Data for processing:
---

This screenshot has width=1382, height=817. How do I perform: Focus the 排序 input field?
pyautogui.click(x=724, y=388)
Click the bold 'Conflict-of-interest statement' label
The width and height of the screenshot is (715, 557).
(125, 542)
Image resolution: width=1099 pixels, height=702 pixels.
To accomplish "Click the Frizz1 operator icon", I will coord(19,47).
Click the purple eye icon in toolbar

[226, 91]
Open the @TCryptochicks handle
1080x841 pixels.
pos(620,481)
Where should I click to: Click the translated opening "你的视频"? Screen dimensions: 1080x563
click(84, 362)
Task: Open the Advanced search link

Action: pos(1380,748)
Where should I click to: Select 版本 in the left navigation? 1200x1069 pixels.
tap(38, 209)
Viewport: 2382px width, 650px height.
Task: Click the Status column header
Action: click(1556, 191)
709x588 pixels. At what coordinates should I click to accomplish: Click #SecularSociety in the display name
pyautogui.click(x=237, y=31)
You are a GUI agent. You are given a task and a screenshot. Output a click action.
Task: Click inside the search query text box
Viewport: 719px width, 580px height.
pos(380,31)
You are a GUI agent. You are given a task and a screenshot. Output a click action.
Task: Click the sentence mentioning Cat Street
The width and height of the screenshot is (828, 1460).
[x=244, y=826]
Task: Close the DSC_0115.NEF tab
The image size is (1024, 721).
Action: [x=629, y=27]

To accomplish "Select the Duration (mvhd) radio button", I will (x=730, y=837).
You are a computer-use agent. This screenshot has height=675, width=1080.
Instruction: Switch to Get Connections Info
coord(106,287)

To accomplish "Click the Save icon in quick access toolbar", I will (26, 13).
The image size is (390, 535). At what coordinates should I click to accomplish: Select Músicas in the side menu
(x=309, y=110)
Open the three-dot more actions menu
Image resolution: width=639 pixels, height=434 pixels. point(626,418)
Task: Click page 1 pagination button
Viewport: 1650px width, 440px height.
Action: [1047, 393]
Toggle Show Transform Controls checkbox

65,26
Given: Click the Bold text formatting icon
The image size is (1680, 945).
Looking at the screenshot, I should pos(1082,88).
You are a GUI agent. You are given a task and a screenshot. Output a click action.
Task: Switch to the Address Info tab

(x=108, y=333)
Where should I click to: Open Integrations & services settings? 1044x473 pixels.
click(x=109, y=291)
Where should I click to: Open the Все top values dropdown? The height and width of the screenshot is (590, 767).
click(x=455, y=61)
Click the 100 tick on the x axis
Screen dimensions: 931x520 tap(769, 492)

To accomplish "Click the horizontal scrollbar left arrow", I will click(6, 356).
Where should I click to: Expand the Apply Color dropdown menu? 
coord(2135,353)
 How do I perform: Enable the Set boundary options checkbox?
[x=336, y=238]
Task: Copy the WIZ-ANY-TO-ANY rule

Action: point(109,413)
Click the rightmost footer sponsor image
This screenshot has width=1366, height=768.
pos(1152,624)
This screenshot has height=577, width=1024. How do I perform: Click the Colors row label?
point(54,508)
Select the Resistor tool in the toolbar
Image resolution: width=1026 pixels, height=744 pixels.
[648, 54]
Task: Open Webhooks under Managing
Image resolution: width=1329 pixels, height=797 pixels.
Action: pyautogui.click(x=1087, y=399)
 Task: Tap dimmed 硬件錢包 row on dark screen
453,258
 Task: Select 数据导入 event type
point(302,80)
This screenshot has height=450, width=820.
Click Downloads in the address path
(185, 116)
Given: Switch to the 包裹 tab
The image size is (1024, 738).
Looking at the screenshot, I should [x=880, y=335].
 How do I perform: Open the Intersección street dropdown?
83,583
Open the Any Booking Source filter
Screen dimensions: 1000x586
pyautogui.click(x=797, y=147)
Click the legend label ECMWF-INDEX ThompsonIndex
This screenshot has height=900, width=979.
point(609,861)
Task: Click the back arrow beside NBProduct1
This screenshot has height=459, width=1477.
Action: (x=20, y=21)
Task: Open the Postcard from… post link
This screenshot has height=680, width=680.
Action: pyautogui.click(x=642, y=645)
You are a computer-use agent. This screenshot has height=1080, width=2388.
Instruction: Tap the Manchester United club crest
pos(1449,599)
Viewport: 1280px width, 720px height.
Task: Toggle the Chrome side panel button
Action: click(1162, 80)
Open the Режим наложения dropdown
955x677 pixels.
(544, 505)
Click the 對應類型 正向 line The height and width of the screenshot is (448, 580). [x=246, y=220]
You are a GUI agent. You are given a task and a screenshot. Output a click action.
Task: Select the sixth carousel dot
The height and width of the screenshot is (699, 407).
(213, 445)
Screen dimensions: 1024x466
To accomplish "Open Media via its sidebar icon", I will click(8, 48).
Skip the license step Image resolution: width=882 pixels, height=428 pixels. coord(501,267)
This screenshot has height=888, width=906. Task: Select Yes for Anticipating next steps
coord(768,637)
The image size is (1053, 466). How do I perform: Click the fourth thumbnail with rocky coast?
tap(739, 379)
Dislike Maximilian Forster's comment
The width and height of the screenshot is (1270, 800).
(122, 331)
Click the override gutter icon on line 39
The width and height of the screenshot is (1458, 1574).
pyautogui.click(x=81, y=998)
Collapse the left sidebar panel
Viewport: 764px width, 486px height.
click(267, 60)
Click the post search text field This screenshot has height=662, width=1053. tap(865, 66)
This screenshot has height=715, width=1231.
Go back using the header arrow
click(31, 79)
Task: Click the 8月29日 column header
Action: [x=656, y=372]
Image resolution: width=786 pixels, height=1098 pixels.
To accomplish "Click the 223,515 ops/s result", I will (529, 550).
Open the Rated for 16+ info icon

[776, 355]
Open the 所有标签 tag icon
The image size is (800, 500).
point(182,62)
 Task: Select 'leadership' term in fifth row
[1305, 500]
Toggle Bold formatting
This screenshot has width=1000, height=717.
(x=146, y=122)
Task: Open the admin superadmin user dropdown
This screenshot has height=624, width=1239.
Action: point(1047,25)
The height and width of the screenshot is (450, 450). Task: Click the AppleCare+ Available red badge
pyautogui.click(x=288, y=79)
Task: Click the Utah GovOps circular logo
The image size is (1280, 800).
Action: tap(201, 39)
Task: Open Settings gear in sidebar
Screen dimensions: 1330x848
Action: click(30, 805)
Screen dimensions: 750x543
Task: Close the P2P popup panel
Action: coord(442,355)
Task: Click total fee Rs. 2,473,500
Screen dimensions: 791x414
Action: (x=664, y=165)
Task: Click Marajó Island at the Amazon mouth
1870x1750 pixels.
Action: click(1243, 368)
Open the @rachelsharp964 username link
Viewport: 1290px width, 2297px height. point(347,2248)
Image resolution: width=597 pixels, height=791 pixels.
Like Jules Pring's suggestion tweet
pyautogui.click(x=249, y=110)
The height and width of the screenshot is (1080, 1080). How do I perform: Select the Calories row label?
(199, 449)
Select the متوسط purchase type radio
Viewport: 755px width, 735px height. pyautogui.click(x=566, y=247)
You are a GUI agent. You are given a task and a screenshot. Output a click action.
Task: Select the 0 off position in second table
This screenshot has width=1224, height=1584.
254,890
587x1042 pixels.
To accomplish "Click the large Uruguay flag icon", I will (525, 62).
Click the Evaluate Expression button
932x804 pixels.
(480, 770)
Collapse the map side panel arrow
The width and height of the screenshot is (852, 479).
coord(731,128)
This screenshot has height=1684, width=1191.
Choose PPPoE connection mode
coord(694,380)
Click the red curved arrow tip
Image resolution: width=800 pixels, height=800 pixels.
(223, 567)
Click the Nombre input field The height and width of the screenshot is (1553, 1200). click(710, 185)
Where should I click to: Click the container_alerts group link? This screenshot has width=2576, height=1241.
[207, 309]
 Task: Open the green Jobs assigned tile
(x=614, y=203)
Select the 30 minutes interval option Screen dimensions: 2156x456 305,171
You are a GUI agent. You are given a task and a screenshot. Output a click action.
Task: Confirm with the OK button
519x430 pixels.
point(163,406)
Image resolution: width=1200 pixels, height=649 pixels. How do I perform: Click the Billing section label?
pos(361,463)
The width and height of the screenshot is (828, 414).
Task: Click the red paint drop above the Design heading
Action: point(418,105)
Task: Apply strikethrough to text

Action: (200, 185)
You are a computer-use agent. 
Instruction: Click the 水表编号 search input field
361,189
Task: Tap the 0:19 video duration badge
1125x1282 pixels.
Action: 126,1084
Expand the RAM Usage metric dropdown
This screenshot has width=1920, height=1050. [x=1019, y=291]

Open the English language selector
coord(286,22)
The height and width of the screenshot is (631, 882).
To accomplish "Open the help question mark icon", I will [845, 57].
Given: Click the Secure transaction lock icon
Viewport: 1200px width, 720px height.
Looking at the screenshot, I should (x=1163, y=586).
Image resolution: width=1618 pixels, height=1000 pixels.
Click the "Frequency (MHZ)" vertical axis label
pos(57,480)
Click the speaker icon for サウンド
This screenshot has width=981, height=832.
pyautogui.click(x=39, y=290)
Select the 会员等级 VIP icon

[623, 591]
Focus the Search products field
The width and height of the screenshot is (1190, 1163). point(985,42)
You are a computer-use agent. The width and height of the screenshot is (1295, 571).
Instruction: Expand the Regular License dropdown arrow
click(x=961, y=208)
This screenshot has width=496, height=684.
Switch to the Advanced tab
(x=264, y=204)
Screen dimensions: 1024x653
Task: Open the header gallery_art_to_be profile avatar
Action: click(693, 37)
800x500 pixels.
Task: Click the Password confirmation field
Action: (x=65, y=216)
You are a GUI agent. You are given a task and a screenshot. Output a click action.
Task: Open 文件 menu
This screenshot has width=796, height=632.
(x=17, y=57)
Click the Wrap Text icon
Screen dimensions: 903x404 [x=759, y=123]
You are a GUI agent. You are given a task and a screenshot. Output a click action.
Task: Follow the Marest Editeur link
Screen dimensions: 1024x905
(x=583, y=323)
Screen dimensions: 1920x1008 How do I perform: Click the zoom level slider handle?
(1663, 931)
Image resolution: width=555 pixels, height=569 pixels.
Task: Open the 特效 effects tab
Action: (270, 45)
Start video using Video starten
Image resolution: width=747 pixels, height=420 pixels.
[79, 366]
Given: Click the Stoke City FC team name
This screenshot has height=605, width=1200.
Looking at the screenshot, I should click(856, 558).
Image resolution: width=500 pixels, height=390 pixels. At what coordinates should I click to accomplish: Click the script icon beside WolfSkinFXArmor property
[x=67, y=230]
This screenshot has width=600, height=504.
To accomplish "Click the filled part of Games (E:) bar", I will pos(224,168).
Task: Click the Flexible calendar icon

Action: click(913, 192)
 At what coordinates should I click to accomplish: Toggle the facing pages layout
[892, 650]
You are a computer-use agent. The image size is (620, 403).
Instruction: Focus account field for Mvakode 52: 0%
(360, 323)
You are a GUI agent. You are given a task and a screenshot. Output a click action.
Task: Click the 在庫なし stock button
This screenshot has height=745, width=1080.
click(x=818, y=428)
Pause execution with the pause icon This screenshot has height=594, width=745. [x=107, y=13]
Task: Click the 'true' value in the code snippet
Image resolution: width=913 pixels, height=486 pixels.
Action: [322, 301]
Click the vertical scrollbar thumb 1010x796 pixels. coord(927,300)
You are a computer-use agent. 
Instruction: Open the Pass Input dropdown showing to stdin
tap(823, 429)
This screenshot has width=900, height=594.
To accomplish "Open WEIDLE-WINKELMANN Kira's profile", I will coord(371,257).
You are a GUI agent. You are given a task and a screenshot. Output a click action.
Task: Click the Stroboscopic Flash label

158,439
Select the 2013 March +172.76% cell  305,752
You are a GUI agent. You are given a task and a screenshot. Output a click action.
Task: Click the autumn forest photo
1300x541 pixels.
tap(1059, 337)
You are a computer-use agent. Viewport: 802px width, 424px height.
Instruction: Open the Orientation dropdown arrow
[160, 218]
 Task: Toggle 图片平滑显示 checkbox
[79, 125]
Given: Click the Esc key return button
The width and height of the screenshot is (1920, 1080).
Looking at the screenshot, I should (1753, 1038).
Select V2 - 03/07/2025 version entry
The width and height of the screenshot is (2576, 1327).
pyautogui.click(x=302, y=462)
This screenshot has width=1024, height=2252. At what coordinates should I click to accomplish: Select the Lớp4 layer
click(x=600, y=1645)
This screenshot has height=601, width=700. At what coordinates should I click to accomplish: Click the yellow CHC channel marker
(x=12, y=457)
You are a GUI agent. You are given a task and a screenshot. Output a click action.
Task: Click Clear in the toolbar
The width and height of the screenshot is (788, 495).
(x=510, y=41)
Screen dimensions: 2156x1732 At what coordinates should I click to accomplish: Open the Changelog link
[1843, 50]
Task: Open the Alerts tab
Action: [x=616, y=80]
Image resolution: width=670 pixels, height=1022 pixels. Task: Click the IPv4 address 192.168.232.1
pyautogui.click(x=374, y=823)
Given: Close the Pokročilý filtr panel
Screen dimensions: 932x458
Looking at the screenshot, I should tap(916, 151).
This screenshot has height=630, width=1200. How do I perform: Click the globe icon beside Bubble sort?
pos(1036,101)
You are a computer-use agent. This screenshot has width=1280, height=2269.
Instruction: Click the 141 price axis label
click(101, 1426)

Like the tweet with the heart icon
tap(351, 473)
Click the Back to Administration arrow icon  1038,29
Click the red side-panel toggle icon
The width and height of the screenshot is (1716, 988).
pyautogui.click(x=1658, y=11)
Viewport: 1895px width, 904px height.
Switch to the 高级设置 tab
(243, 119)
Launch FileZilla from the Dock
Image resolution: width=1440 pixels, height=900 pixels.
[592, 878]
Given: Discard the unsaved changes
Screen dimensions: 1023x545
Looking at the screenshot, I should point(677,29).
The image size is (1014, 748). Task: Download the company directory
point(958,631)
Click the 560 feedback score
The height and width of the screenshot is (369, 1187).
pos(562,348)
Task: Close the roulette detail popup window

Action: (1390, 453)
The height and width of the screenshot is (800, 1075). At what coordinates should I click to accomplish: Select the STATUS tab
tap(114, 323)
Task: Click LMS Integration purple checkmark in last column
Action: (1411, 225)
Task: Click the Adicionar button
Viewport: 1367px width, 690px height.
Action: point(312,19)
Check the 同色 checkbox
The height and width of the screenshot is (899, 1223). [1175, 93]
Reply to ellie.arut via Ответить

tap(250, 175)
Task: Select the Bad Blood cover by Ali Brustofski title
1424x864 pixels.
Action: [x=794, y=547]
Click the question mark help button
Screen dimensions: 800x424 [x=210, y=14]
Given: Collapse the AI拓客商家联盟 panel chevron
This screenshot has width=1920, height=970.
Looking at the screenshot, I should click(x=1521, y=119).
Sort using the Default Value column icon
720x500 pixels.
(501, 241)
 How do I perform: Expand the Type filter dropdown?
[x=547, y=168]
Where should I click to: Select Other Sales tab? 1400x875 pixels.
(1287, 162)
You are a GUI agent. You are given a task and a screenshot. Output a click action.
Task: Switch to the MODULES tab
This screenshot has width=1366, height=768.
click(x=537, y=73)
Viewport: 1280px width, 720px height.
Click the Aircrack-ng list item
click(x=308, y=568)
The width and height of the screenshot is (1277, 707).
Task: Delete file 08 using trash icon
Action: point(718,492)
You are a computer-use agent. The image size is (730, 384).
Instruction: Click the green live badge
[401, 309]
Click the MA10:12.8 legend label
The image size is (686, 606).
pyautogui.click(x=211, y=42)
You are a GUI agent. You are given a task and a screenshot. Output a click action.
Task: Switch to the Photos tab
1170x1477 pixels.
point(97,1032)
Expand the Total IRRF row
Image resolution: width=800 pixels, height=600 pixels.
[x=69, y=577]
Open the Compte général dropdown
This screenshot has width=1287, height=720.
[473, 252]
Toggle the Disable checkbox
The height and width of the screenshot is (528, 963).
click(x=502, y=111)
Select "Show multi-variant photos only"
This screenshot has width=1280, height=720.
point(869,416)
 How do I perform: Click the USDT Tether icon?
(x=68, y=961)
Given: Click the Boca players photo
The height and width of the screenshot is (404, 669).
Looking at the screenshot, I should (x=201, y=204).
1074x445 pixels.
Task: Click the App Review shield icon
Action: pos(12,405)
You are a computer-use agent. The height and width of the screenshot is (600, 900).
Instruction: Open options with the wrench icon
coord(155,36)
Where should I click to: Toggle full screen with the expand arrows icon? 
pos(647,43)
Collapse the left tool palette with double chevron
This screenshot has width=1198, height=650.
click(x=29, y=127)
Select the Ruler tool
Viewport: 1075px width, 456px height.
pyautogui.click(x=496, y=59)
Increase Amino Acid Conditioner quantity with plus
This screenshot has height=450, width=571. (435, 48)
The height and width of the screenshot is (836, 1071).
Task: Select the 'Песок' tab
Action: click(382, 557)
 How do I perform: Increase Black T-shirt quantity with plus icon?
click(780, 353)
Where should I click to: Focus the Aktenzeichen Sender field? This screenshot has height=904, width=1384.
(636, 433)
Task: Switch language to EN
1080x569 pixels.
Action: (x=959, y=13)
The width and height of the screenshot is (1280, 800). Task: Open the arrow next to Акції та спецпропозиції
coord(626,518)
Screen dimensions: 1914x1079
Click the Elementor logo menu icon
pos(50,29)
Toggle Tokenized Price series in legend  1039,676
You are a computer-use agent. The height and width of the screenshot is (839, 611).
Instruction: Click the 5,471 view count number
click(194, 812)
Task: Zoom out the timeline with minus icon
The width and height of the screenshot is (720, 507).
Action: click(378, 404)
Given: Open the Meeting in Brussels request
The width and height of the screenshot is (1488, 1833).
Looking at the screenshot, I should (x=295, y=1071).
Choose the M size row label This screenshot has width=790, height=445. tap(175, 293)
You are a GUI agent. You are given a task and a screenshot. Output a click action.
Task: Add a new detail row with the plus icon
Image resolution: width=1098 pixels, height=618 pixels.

---

What the task asks:
Both end lines included, restate word for word the lines above from the line with "Open the Any Booking Source filter" to the line with "Task: Select the sixth carousel dot", and nothing else.

Answer to this task:
Open the Any Booking Source filter
Screen dimensions: 1000x586
pyautogui.click(x=797, y=147)
Click the legend label ECMWF-INDEX ThompsonIndex
This screenshot has height=900, width=979.
point(609,861)
Task: Click the back arrow beside NBProduct1
This screenshot has height=459, width=1477.
Action: (x=20, y=21)
Task: Open the Postcard from… post link
This screenshot has height=680, width=680.
Action: pyautogui.click(x=642, y=645)
You are a computer-use agent. This screenshot has height=1080, width=2388.
Instruction: Tap the Manchester United club crest
pos(1449,599)
Viewport: 1280px width, 720px height.
Task: Toggle the Chrome side panel button
Action: click(1162, 80)
Open the Режим наложения dropdown
955x677 pixels.
(544, 505)
Click the 對應類型 正向 line The height and width of the screenshot is (448, 580). [x=246, y=220]
You are a GUI agent. You are given a task and a screenshot. Output a click action.
Task: Select the sixth carousel dot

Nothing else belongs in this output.